Word and element locating items

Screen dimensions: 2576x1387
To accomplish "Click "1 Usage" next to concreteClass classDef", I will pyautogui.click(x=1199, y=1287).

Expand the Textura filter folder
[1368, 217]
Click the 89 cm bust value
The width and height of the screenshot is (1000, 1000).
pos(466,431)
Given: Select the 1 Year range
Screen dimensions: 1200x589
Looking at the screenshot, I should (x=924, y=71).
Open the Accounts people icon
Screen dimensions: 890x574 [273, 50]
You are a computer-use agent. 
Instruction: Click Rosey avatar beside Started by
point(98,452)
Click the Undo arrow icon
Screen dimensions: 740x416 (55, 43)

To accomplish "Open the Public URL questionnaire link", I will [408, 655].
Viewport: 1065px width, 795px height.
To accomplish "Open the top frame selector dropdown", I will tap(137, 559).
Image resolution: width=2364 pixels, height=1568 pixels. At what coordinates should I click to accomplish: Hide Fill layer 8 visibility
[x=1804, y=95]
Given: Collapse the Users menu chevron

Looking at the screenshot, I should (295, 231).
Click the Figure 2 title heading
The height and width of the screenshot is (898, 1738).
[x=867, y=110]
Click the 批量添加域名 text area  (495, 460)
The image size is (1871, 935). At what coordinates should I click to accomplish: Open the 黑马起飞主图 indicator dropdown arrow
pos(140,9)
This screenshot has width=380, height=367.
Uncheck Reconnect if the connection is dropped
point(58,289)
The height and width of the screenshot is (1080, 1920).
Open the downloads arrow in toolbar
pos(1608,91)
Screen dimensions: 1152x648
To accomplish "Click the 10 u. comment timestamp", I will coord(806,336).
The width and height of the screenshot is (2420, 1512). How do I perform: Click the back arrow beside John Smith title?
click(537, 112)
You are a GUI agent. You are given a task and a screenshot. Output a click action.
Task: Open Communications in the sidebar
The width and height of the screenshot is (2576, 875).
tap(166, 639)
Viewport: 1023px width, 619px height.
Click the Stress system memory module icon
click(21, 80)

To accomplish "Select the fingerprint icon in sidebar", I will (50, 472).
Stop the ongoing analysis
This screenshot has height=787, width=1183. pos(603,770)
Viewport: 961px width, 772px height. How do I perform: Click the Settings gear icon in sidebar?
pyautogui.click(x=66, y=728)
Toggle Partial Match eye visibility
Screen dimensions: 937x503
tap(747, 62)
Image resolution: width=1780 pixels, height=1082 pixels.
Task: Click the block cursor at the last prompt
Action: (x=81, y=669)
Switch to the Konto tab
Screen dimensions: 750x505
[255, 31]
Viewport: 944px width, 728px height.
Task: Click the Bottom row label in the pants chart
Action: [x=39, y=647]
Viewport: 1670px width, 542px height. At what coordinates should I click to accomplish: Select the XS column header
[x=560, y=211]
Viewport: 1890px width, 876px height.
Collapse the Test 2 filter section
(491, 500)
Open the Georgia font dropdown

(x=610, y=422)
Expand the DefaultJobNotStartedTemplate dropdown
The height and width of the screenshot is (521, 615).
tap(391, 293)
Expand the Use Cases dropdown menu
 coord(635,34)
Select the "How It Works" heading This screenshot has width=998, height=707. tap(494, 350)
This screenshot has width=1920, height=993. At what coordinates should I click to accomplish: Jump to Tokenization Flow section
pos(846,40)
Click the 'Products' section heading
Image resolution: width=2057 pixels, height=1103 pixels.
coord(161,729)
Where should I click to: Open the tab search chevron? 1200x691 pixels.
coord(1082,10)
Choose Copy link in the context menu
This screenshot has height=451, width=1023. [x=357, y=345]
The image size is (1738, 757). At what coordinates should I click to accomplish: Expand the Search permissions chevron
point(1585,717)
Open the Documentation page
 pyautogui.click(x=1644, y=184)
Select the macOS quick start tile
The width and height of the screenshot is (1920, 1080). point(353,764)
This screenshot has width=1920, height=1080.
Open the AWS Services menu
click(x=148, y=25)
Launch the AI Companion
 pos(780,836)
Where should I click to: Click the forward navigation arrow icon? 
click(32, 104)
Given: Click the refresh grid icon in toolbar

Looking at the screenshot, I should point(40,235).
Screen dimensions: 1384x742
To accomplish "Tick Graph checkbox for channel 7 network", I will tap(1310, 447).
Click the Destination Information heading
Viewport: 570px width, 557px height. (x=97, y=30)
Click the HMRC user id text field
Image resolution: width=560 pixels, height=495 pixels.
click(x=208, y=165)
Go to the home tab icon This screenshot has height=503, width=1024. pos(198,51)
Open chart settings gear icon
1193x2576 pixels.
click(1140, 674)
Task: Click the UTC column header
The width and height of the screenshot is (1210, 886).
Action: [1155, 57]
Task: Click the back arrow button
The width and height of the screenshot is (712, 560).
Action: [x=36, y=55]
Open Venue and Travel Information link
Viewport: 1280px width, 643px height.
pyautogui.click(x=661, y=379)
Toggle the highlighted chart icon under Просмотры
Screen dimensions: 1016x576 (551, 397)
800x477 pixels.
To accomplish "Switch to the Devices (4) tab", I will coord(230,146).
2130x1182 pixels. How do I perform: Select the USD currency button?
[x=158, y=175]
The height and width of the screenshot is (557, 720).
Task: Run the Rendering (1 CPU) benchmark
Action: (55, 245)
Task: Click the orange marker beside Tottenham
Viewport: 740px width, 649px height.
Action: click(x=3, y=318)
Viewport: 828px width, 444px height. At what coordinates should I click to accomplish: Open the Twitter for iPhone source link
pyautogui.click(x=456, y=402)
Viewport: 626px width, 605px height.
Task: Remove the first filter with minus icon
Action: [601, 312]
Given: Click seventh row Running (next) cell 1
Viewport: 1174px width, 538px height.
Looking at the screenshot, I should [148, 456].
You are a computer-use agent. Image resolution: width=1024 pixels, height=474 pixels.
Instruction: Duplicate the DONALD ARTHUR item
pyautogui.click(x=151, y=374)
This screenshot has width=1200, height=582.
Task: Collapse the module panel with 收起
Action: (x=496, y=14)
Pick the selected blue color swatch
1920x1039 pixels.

STATED GOAL. Reproduce every line of the items above word for word, changing nothing.

SOLUTION FOR THIS TASK.
Screen dimensions: 2576x1387
To accomplish "Click "1 Usage" next to concreteClass classDef", I will pyautogui.click(x=1199, y=1287).

Expand the Textura filter folder
[1368, 217]
Click the 89 cm bust value
The width and height of the screenshot is (1000, 1000).
pos(466,431)
Given: Select the 1 Year range
Screen dimensions: 1200x589
Looking at the screenshot, I should (x=924, y=71).
Open the Accounts people icon
Screen dimensions: 890x574 [273, 50]
You are a computer-use agent. 
Instruction: Click Rosey avatar beside Started by
point(98,452)
Click the Undo arrow icon
Screen dimensions: 740x416 (55, 43)

To accomplish "Open the Public URL questionnaire link", I will [408, 655].
Viewport: 1065px width, 795px height.
To accomplish "Open the top frame selector dropdown", I will tap(137, 559).
Image resolution: width=2364 pixels, height=1568 pixels. At what coordinates should I click to accomplish: Hide Fill layer 8 visibility
[x=1804, y=95]
Given: Collapse the Users menu chevron

Looking at the screenshot, I should (295, 231).
Click the Figure 2 title heading
The height and width of the screenshot is (898, 1738).
[x=867, y=110]
Click the 批量添加域名 text area  (495, 460)
The image size is (1871, 935). At what coordinates should I click to accomplish: Open the 黑马起飞主图 indicator dropdown arrow
pos(140,9)
This screenshot has width=380, height=367.
Uncheck Reconnect if the connection is dropped
point(58,289)
The height and width of the screenshot is (1080, 1920).
Open the downloads arrow in toolbar
pos(1608,91)
Screen dimensions: 1152x648
To accomplish "Click the 10 u. comment timestamp", I will coord(806,336).
The width and height of the screenshot is (2420, 1512). How do I perform: Click the back arrow beside John Smith title?
click(537, 112)
You are a GUI agent. You are given a task and a screenshot. Output a click action.
Task: Open Communications in the sidebar
The width and height of the screenshot is (2576, 875).
tap(166, 639)
Viewport: 1023px width, 619px height.
Click the Stress system memory module icon
click(21, 80)

To accomplish "Select the fingerprint icon in sidebar", I will (50, 472).
Stop the ongoing analysis
This screenshot has height=787, width=1183. pos(603,770)
Viewport: 961px width, 772px height. How do I perform: Click the Settings gear icon in sidebar?
pyautogui.click(x=66, y=728)
Toggle Partial Match eye visibility
Screen dimensions: 937x503
tap(747, 62)
Image resolution: width=1780 pixels, height=1082 pixels.
Task: Click the block cursor at the last prompt
Action: (x=81, y=669)
Switch to the Konto tab
Screen dimensions: 750x505
[255, 31]
Viewport: 944px width, 728px height.
Task: Click the Bottom row label in the pants chart
Action: [x=39, y=647]
Viewport: 1670px width, 542px height. At what coordinates should I click to accomplish: Select the XS column header
[x=560, y=211]
Viewport: 1890px width, 876px height.
Collapse the Test 2 filter section
(491, 500)
Open the Georgia font dropdown

(x=610, y=422)
Expand the DefaultJobNotStartedTemplate dropdown
The height and width of the screenshot is (521, 615).
tap(391, 293)
Expand the Use Cases dropdown menu
 coord(635,34)
Select the "How It Works" heading This screenshot has width=998, height=707. tap(494, 350)
This screenshot has width=1920, height=993. At what coordinates should I click to accomplish: Jump to Tokenization Flow section
pos(846,40)
Click the 'Products' section heading
Image resolution: width=2057 pixels, height=1103 pixels.
coord(161,729)
Where should I click to: Open the tab search chevron? 1200x691 pixels.
coord(1082,10)
Choose Copy link in the context menu
This screenshot has height=451, width=1023. [x=357, y=345]
The image size is (1738, 757). At what coordinates should I click to accomplish: Expand the Search permissions chevron
point(1585,717)
Open the Documentation page
 pyautogui.click(x=1644, y=184)
Select the macOS quick start tile
The width and height of the screenshot is (1920, 1080). point(353,764)
This screenshot has width=1920, height=1080.
Open the AWS Services menu
click(x=148, y=25)
Launch the AI Companion
 pos(780,836)
Where should I click to: Click the forward navigation arrow icon? 
click(32, 104)
Given: Click the refresh grid icon in toolbar

Looking at the screenshot, I should point(40,235).
Screen dimensions: 1384x742
To accomplish "Tick Graph checkbox for channel 7 network", I will tap(1310, 447).
Click the Destination Information heading
Viewport: 570px width, 557px height. (x=97, y=30)
Click the HMRC user id text field
Image resolution: width=560 pixels, height=495 pixels.
click(x=208, y=165)
Go to the home tab icon This screenshot has height=503, width=1024. pos(198,51)
Open chart settings gear icon
1193x2576 pixels.
click(1140, 674)
Task: Click the UTC column header
The width and height of the screenshot is (1210, 886).
Action: [1155, 57]
Task: Click the back arrow button
The width and height of the screenshot is (712, 560).
Action: [x=36, y=55]
Open Venue and Travel Information link
Viewport: 1280px width, 643px height.
pyautogui.click(x=661, y=379)
Toggle the highlighted chart icon under Просмотры
Screen dimensions: 1016x576 (551, 397)
800x477 pixels.
To accomplish "Switch to the Devices (4) tab", I will coord(230,146).
2130x1182 pixels. How do I perform: Select the USD currency button?
[x=158, y=175]
The height and width of the screenshot is (557, 720).
Task: Run the Rendering (1 CPU) benchmark
Action: (55, 245)
Task: Click the orange marker beside Tottenham
Viewport: 740px width, 649px height.
Action: click(x=3, y=318)
Viewport: 828px width, 444px height. At what coordinates should I click to accomplish: Open the Twitter for iPhone source link
pyautogui.click(x=456, y=402)
Viewport: 626px width, 605px height.
Task: Remove the first filter with minus icon
Action: [601, 312]
Given: Click seventh row Running (next) cell 1
Viewport: 1174px width, 538px height.
Looking at the screenshot, I should [148, 456].
You are a computer-use agent. Image resolution: width=1024 pixels, height=474 pixels.
Instruction: Duplicate the DONALD ARTHUR item
pyautogui.click(x=151, y=374)
This screenshot has width=1200, height=582.
Task: Collapse the module panel with 收起
Action: (x=496, y=14)
Pick the selected blue color swatch
1920x1039 pixels.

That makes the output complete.